» **Task goal**: Reproduce the records unchanged, everything from the line containing "Task: Click the Jordan 1 forward arrow icon" down to the line containing "click(1029, 115)", with both of those lines included.

» **Source records**:
[Begin]
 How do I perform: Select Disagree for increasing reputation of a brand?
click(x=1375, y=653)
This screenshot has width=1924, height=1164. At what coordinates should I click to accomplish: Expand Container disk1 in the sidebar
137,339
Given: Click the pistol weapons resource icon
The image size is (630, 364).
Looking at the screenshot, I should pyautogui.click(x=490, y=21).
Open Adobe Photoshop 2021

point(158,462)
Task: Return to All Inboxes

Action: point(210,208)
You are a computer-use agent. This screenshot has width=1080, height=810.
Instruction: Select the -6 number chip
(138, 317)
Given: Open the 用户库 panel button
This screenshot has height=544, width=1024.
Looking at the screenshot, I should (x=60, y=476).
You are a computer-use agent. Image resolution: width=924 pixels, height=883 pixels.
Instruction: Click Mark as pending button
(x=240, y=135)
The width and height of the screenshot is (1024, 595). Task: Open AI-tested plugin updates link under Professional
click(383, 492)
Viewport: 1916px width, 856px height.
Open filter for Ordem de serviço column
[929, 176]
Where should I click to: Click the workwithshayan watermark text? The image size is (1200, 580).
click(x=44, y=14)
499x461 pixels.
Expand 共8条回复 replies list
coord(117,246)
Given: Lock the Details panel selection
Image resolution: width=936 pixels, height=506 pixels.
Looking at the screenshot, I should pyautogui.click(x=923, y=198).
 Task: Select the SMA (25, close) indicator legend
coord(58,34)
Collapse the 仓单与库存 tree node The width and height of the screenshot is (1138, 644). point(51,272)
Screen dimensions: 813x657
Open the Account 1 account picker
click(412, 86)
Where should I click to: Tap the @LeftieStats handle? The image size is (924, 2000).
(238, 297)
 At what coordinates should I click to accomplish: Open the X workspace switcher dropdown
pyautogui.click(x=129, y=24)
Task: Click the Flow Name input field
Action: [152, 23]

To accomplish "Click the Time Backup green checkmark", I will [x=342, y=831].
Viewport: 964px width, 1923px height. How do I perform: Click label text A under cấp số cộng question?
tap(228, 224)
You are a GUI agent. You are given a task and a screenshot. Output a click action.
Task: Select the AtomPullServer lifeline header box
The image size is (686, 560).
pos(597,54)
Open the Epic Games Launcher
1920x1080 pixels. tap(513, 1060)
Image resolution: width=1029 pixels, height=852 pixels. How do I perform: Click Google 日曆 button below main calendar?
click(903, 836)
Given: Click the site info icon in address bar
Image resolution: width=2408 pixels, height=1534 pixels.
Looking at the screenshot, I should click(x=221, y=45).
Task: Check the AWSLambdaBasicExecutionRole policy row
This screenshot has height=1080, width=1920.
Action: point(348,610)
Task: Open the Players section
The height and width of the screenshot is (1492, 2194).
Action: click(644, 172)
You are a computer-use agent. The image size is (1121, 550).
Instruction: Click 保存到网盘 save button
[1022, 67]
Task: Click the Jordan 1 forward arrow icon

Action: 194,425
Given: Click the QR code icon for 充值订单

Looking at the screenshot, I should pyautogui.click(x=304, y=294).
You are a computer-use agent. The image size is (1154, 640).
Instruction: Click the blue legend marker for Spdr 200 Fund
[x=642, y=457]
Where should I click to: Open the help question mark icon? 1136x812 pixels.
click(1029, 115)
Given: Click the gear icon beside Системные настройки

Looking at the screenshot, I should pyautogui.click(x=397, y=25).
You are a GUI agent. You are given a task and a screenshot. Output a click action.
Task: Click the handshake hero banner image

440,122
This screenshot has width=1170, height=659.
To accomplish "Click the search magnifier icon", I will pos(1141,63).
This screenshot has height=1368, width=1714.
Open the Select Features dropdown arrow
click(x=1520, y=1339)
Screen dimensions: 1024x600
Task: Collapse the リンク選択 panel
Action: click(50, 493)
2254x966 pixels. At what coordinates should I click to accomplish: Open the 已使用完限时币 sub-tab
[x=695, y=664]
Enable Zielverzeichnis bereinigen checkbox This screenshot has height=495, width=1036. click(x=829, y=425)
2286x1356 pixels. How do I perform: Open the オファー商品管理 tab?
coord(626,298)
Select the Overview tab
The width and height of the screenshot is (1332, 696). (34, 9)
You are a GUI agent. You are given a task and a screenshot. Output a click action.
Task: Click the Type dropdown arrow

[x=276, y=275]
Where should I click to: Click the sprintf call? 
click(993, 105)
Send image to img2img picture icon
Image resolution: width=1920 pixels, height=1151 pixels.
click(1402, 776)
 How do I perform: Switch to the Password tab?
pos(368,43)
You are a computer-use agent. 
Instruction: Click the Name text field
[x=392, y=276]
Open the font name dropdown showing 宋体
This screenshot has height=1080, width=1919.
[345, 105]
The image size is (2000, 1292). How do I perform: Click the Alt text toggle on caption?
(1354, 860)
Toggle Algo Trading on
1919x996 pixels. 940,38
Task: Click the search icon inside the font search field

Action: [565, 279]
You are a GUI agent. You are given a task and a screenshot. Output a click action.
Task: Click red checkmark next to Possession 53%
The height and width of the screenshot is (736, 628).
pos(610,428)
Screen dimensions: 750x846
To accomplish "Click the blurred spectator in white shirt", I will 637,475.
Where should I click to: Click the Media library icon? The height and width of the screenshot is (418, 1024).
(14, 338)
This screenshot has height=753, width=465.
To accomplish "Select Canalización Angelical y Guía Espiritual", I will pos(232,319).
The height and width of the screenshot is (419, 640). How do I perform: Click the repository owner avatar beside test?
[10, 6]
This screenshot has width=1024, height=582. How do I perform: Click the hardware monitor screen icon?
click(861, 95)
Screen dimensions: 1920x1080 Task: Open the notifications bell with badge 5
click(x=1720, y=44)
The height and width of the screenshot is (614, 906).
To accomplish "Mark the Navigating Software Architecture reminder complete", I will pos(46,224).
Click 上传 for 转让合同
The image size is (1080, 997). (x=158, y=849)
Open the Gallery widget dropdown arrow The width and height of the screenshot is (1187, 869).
[End]
» **Solution**:
Task: Click the Jordan 1 forward arrow icon

Action: 194,425
Given: Click the QR code icon for 充值订单

Looking at the screenshot, I should pyautogui.click(x=304, y=294).
You are a computer-use agent. The image size is (1154, 640).
Instruction: Click the blue legend marker for Spdr 200 Fund
[x=642, y=457]
Where should I click to: Open the help question mark icon? 1136x812 pixels.
click(1029, 115)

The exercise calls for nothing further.